Anonymized enterprise AI agent case study · Payments and customer support
Impact intelligence before expanding payment automation
An agent analyzed an existing payment-recovery workflow before a market expansion, showing where automation reduced support load and where rollout risk remained.
99.99%+
reported reprocessing accuracy
Near-zero
payment rerouting support calls
Pre-rollout
market impact review
The challenge
Customers sometimes paid to the wrong account number, creating manual queues and call-center proof workflows.
A successful rerouting algorithm existed in one market, but the team needed evidence before releasing it elsewhere.

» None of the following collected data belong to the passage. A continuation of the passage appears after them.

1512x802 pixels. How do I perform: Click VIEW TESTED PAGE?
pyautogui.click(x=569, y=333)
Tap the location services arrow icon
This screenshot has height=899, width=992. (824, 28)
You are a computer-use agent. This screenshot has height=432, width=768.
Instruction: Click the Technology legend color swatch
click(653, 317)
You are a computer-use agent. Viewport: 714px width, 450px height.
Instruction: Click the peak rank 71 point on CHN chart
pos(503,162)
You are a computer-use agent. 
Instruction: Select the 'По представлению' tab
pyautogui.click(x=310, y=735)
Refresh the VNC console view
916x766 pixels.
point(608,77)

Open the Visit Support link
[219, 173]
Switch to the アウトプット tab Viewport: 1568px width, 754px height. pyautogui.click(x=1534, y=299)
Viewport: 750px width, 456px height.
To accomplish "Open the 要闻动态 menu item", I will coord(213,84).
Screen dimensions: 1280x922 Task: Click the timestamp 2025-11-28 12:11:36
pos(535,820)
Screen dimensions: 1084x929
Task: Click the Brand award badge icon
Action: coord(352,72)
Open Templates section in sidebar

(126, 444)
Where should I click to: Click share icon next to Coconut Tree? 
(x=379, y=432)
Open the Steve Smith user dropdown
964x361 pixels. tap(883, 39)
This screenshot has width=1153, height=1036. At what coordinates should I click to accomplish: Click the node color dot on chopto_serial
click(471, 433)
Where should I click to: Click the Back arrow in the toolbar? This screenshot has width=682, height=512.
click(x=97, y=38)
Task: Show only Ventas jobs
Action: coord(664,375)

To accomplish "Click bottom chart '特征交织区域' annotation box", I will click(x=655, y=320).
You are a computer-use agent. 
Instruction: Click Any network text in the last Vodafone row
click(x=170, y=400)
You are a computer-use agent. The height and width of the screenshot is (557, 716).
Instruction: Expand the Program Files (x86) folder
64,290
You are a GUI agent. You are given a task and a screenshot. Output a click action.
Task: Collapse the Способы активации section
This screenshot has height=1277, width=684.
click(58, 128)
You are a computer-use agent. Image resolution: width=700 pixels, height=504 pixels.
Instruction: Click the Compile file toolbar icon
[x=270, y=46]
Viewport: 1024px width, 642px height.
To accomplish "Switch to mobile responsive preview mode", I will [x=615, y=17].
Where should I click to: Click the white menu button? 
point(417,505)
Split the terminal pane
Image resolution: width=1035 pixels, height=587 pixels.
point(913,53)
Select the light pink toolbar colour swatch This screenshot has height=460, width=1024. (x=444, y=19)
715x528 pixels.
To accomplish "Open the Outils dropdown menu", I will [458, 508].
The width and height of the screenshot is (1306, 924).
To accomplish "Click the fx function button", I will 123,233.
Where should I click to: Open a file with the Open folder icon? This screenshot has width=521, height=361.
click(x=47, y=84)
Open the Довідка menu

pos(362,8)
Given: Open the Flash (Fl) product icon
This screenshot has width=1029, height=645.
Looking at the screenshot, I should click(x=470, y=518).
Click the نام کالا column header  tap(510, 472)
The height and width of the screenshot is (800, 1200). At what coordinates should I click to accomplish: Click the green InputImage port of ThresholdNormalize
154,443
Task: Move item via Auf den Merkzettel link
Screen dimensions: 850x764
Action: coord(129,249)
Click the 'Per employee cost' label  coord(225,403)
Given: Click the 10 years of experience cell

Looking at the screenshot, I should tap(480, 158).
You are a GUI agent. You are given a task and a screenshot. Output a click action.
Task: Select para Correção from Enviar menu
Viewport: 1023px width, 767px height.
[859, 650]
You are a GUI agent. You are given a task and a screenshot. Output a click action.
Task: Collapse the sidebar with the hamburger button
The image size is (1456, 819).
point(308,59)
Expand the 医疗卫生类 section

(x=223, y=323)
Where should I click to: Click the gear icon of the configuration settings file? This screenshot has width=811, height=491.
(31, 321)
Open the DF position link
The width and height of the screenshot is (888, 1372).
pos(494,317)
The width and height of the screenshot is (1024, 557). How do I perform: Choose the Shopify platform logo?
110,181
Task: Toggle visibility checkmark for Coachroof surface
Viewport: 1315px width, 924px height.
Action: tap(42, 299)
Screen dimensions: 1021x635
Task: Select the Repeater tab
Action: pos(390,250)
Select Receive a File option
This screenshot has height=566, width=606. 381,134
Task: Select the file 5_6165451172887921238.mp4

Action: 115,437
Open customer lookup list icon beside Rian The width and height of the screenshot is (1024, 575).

Manual analysis would have required code knowledge, historical payment behavior, Jira context, and database interpretation.
What Kognita ran
The agent traced the rerouting logic, including account-number similarity checks and historical payment behavior.
It paired code context with read-only data queries to compare the workflow across existing markets.
It surfaced gaps and rollout considerations as an impact report rather than a raw dashboard export.
Business outcome
The team could validate adoption and support impact before expanding the feature.
The agent turned an engineering-heavy investigation into a repeatable business intelligence workflow.
Feature decisions moved from anecdotal confidence to system-grounded rollout evidence.
Evidence basis
Built from a real enterprise deployment, anonymized for confidentiality.
The deck describes a payment-rerouting feature using account-number similarity and historical payment behavior, then notes that an impact report was run before release in another market. Exact client names, market names, private system identifiers, internal ticket IDs, and sensitive implementation details have been removed.
Source reference: Slide 9 from the internal case-study deck.